How to Chill Out

Audrey McCann
September 3, 2025

By Audrey McCann

“Feelings are just your body talking to you about how you’re doing in the moment. Even if you’ve gotten used to ignoring them, they’re still talking to you.”
—Allyson Dinneen, Notes from Your Therapist

One Sunday morning, I was co-teaching a children’s religious education class at my church. One of the students was clearly having trouble with the transitions between activities, and expressed it by yelling at another student and me. Since I was in the middle of a stressful semester at seminary, I hadn’t prioritized sleep and self-care for weeks. In other words, my patience was pretty darn thin. I allowed his anger to spur my own, and I was having a hard time choosing what to say to him without yelling back.

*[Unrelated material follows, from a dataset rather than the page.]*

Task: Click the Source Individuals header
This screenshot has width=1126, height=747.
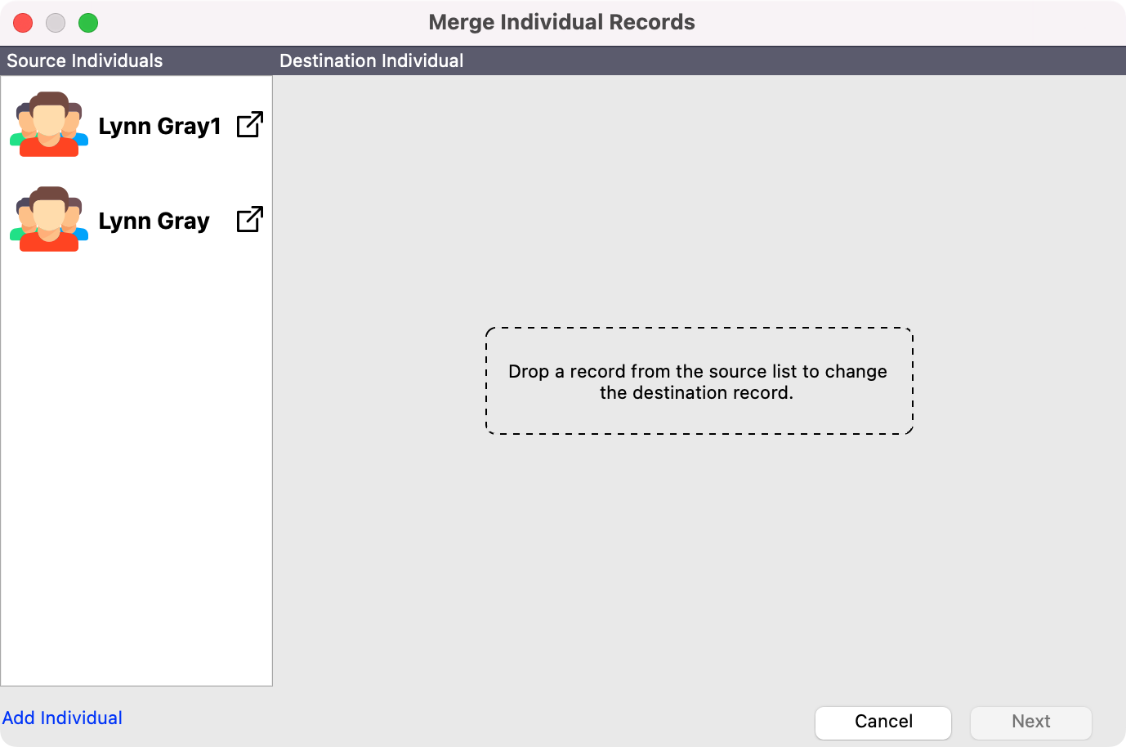Action: (x=85, y=61)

Once I caught up with him, though, what I saw in his eyes wasn’t anger: It was fear. I immediately felt like a jerk for losing my patience with him.

“We can stay in the hall if you want. Come sit with me?” He begrudgingly sat down on the floor beside me with his face in his hands. I asked him if he wanted to share what was wrong. Big was the word he used to describe his feelings. He said they were too big to even talk about.

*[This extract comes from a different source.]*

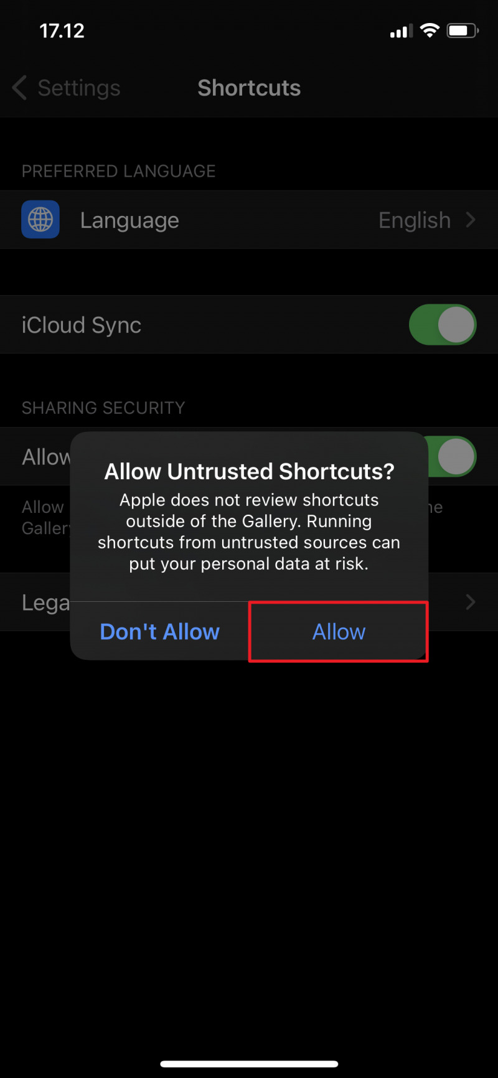Go back to Settings via label
The width and height of the screenshot is (498, 1078).
pos(79,88)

“We don’t have to talk about them,” I said, “but would it be okay if I tried to teach you ways to make them feel smaller?” I taught him a somatic exercise I’d learned from my therapist: I gently tapped my cheekbones. “See? Just simple taps already make me feel more relaxed. When things feel too big, use this as a tool to calm down enough to talk about it with a friend or family member.”

He tapped his cheekbones, and I watched his anxiety and overwhelm settle. He needed guidance, I realized, for how to navigate the emotional rollercoaster of life as a neurodivergent kid—not judgement and impatience from a neurodivergent adult who had been taught to repress those big feelings.

Being an adult means I have the responsibility to unlearn a lot of the crap I was taught as a kid. On top of that, being a liberal religious educator means I have the responsibility to teach myself and others how to show up every day, centering love. Sometimes that means teaching a sweet kid how to calm his developing nervous system. Most of the time, though, it means tending to my own reactive nervous system and allowing a sweet kid to remind me how to chill out

Prayer

O Spirit of grace and gentleness, hold us as we learn to show ourselves the kindness we seek to model for those we love. May we accept help and remember holy acts of self-care so that we can take care of one another, centering love always.